Walling v. Sondock

132 F.2d 77 | 5th Cir. | 1942

132 F.2d 77 (1942)

WALLING, Administrator of Wage and Hour Division, United States Department of Labor,
v.
SONDOCK et al.

No. 10321.

Circuit Court of Appeals, Fifth Circuit.

December 12, 1942.

*78 Charles R. Reynolds, Jr., Principal Atty., U. S. Department of Labor, Warner W. Gardner, Sol., U. S. Department of Labor, Mortimer B. Wolf, Asst. Sol., U. S. Department of Labor, and Irving J. Levy, Associate Sol., U. S. Department of Labor, all of Washington, D. C., and Llewellyn B. Duke, Regional Atty., U. S. Department of Labor, of Dallas, Tex., for appellant.

Tom M. Davis and Dillon Anderson, both of Houston, Tex., for appellees.

Before HOLMES and McCORD, Circuit Judges, and STRUM, District Judge.

HOLMES, Circuit Judge.

Appellees operate an agency engaged in the business of furnishing guards or watchmen to various customers in and about Houston, Texas.
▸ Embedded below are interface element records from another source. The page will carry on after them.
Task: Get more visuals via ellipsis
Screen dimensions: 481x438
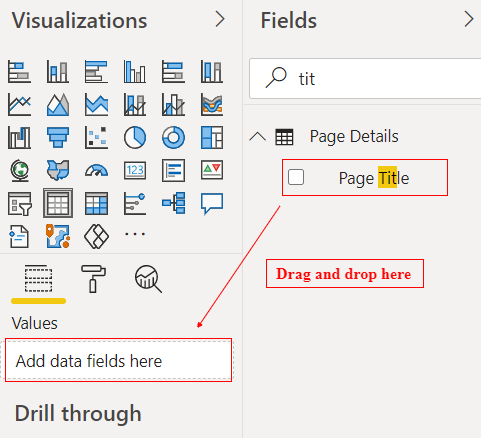Action: pyautogui.click(x=135, y=234)
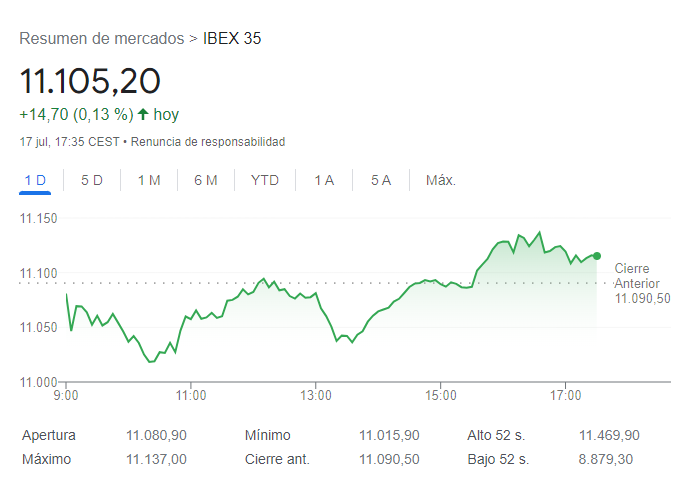This screenshot has height=484, width=693.
Task: Click the +14,70 (0,13 %) daily change
Action: click(x=76, y=114)
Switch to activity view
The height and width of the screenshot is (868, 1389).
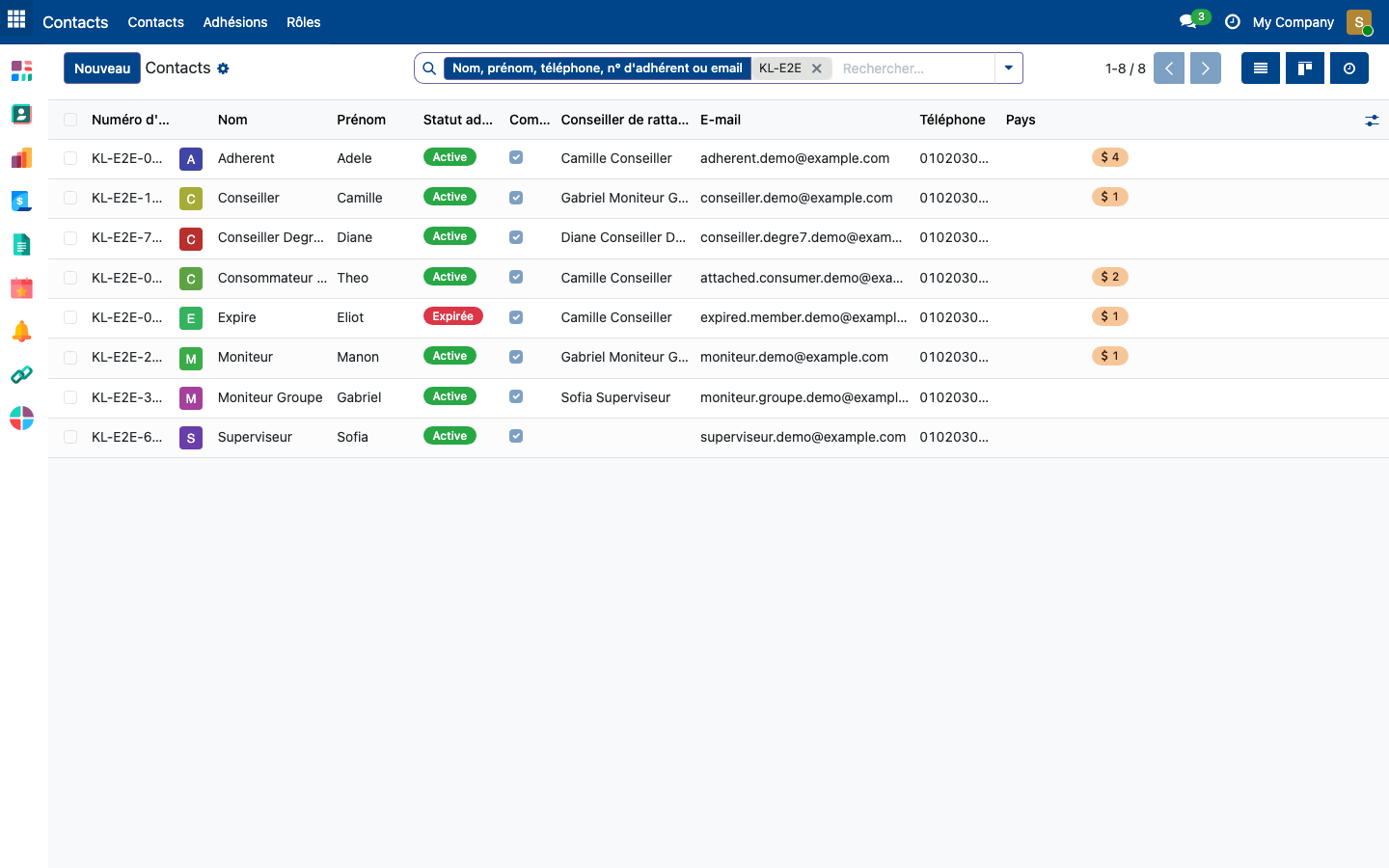tap(1349, 68)
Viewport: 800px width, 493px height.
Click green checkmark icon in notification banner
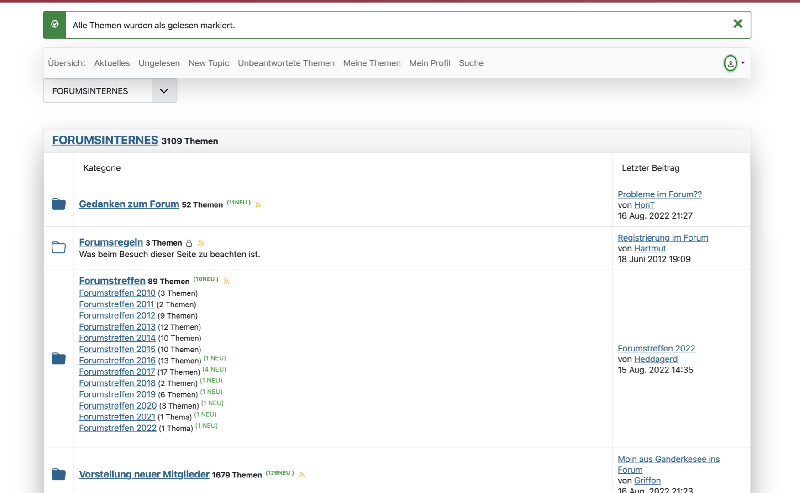(54, 24)
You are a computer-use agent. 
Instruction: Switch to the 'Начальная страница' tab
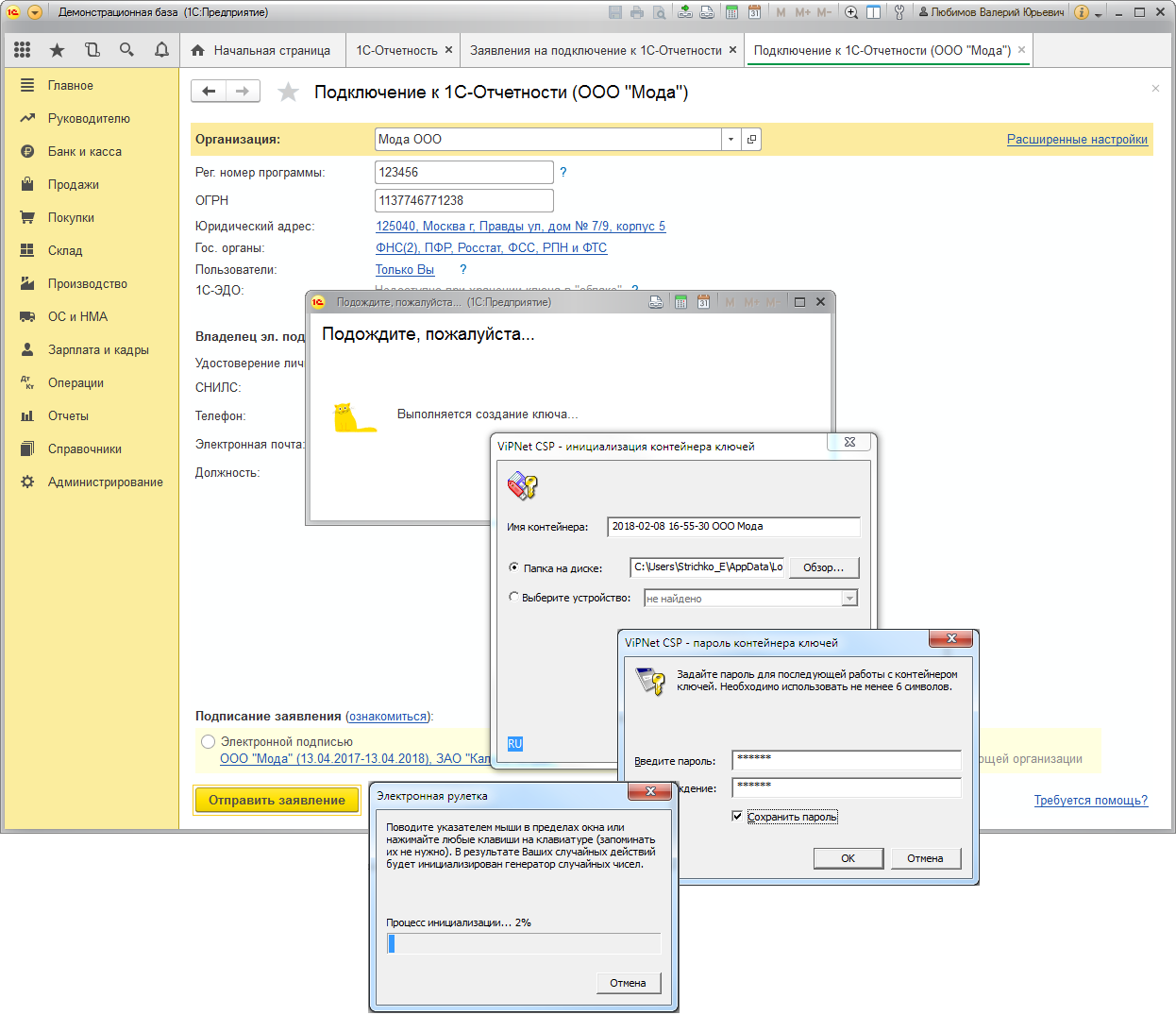pyautogui.click(x=260, y=50)
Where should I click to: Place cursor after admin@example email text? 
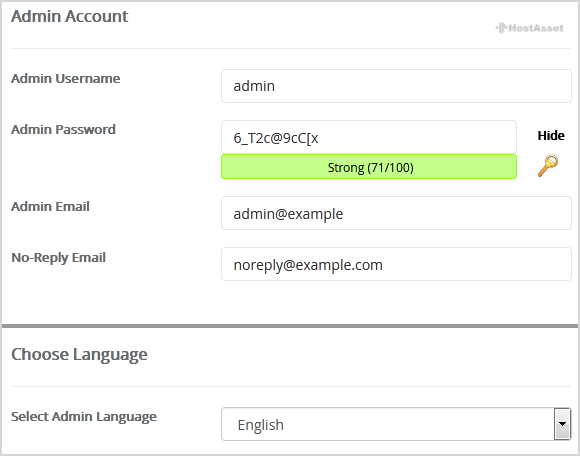click(344, 214)
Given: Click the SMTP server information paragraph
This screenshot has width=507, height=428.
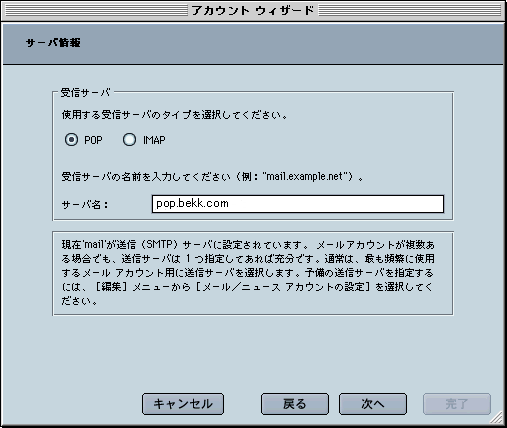Looking at the screenshot, I should (x=248, y=273).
The question for decision is whether appellees are subject to the provisions of Sections 6 and 7 of the Fair Labor Standards Act of 1938[1] with respect to those of their employees that are furnished to customers engaged in the production of goods for commerce or the distribution of goods in commerce.

Whether or not the Act, 29 U.S. C.A. § 151 et seq., is applicable in a given instance depends upon the character of the duties performed by the employee;[2] and, if the work of the employee has such close and immediate connection with the process of production for commerce as to be an essential part of it, such employee is engaged in the production of goods for commerce within the meaning of the Act.[3] Similarly, if an employee's services are part of and contribute materially to the consummation of transactions in interstate commerce, the employee is engaged in commerce as defined by the Act. Upon these principles, those watchmen charged with the protection and preservation of the buildings and machinery used to produce goods for commerce perform duties having an essential relationship to the process of producing and distributing goods in interstate commerce.

Alternatively, appellees contend that these employees were engaged in a service establishment, the greater part of whose servicing was in intrastate commerce; that, by reason thereof, Section 13(a) (2) of the Act, renders Sections 6 and 7 thereof inapplicable to them. It was upon the ground that the agency was a service establishment that the court below gave judgment for the appellees.

*79 Upon the authority of Kirschbaum v. Walling,[4] and by analogous reasoning, we hold that these employees were not engaged in a service establishment within the meaning of said Section 13(a) (2). For this reason the judgment appealed from is reversed, and the cause remanded to the district court for further proceedings not inconsistent with this opinion.

NOTES

[1] 29 U.S.C.A. §§ 206, 207.

[2] Fleming v. Jacksonville Paper Co., 5 Cir., 128 F.2d 395.

[3] Kirschbaum v. Walling, 316 U.S. 517, 62 S. Ct. 1116, 86 L.Ed. ___.

[4] See 83 Congress. Record, 1938, pages 7436-7438; Senate Bill 2475 as passed by Senate July 31, 1937, Sec. 2(a) (7), as amended by House May 24, 1938, Sec. 6 (c).